> Task requirements: Pictures aside, the data must be reproduced exactly.

*** Begin section ***

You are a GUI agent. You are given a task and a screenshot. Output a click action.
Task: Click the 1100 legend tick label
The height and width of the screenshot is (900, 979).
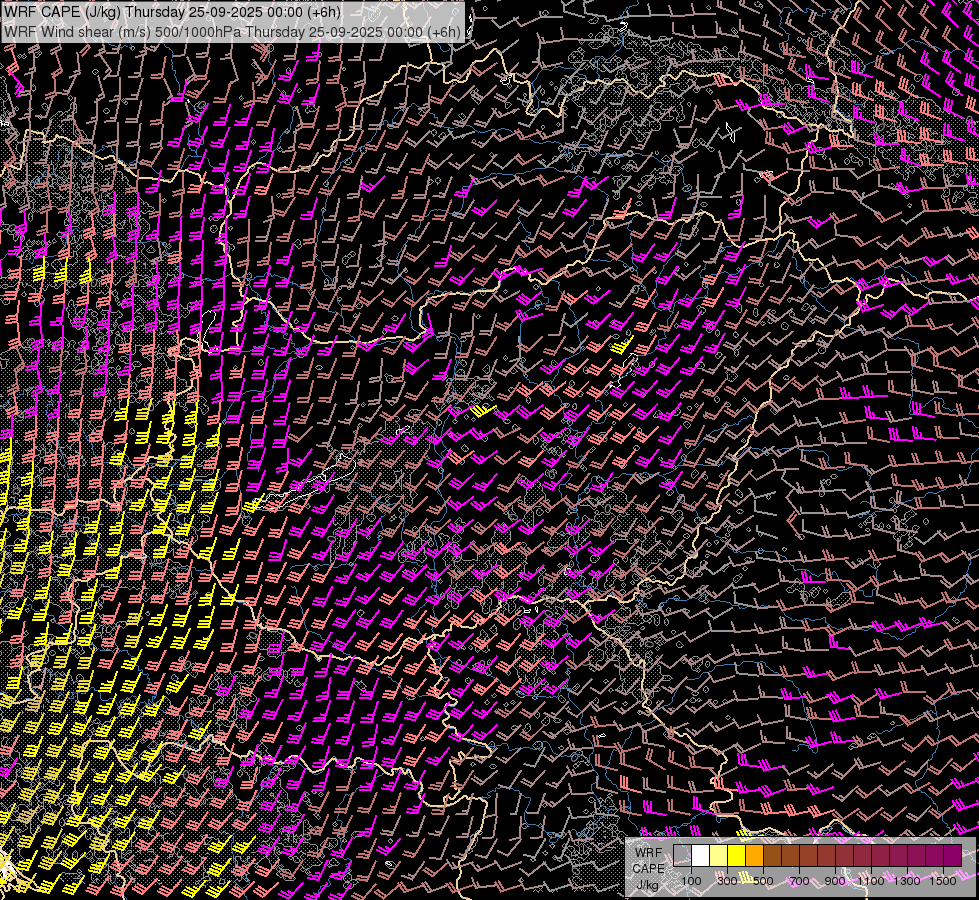[870, 881]
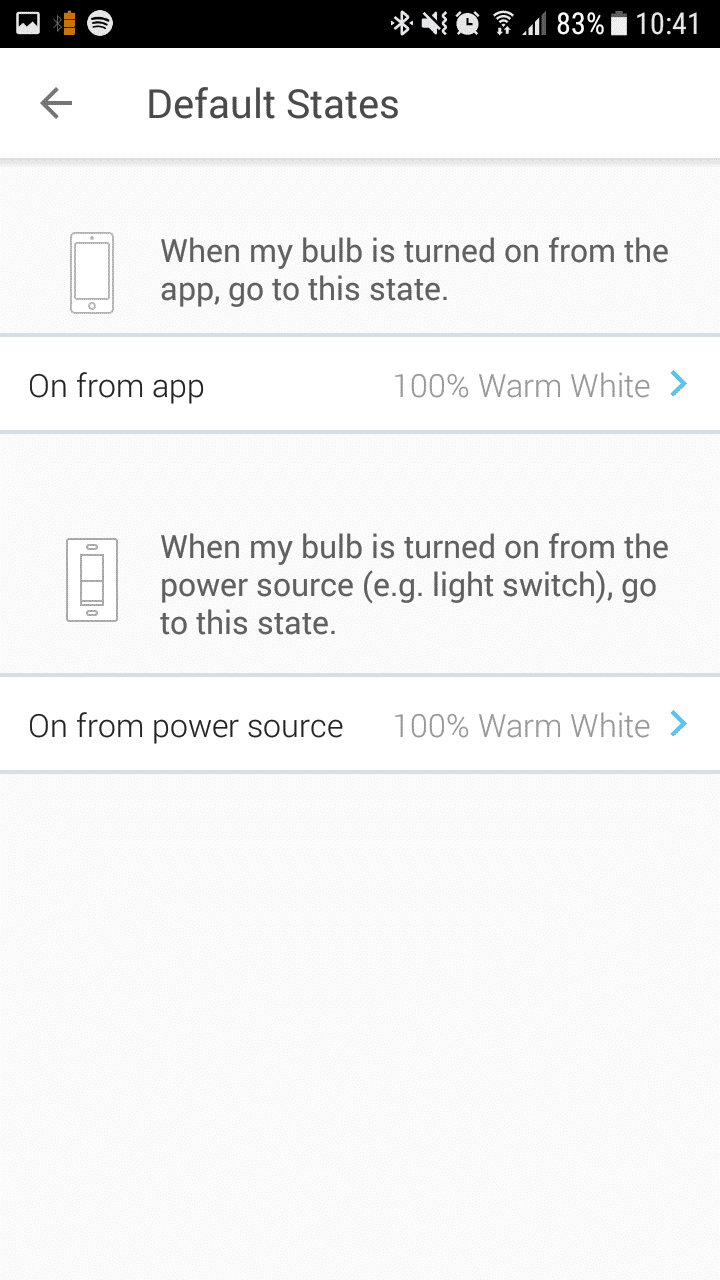
Task: Tap the Spotify icon in status bar
Action: pyautogui.click(x=100, y=23)
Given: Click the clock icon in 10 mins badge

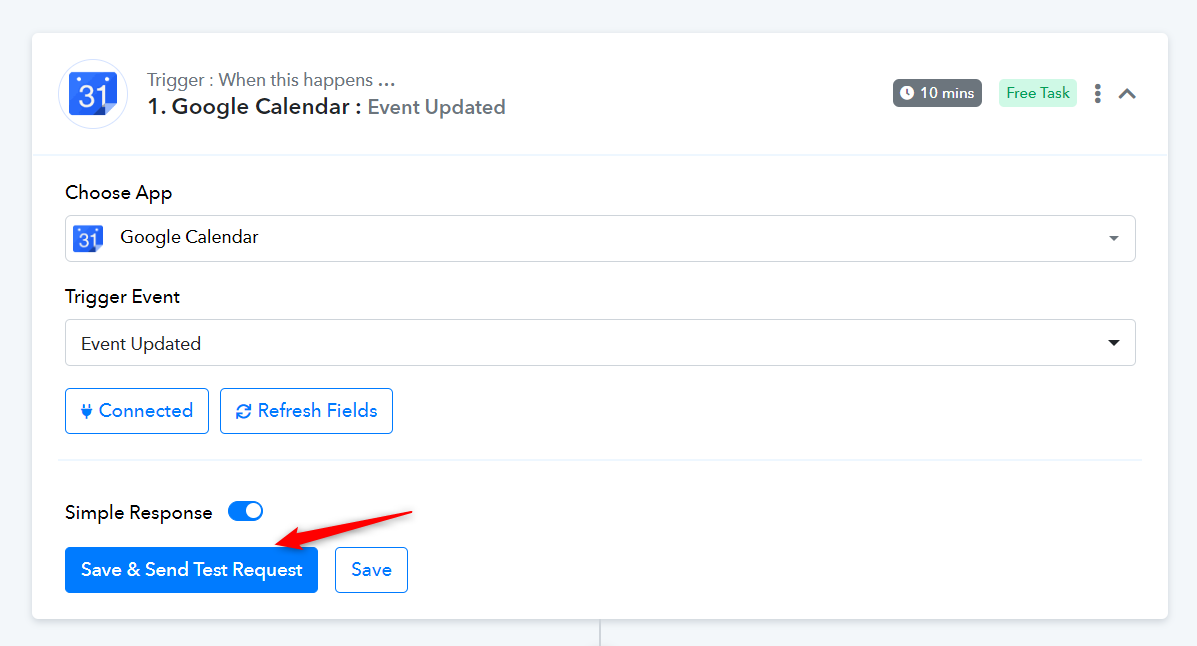Looking at the screenshot, I should (x=906, y=93).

*** End section ***

> Written response:
You are a GUI agent. You are given a task and a screenshot. Output a click action.
Task: Click the 1100 legend tick label
The height and width of the screenshot is (900, 979).
[870, 881]
Task: Tap the Spotify icon in status bar
Action: pyautogui.click(x=100, y=23)
Given: Click the clock icon in 10 mins badge

Looking at the screenshot, I should (x=906, y=93).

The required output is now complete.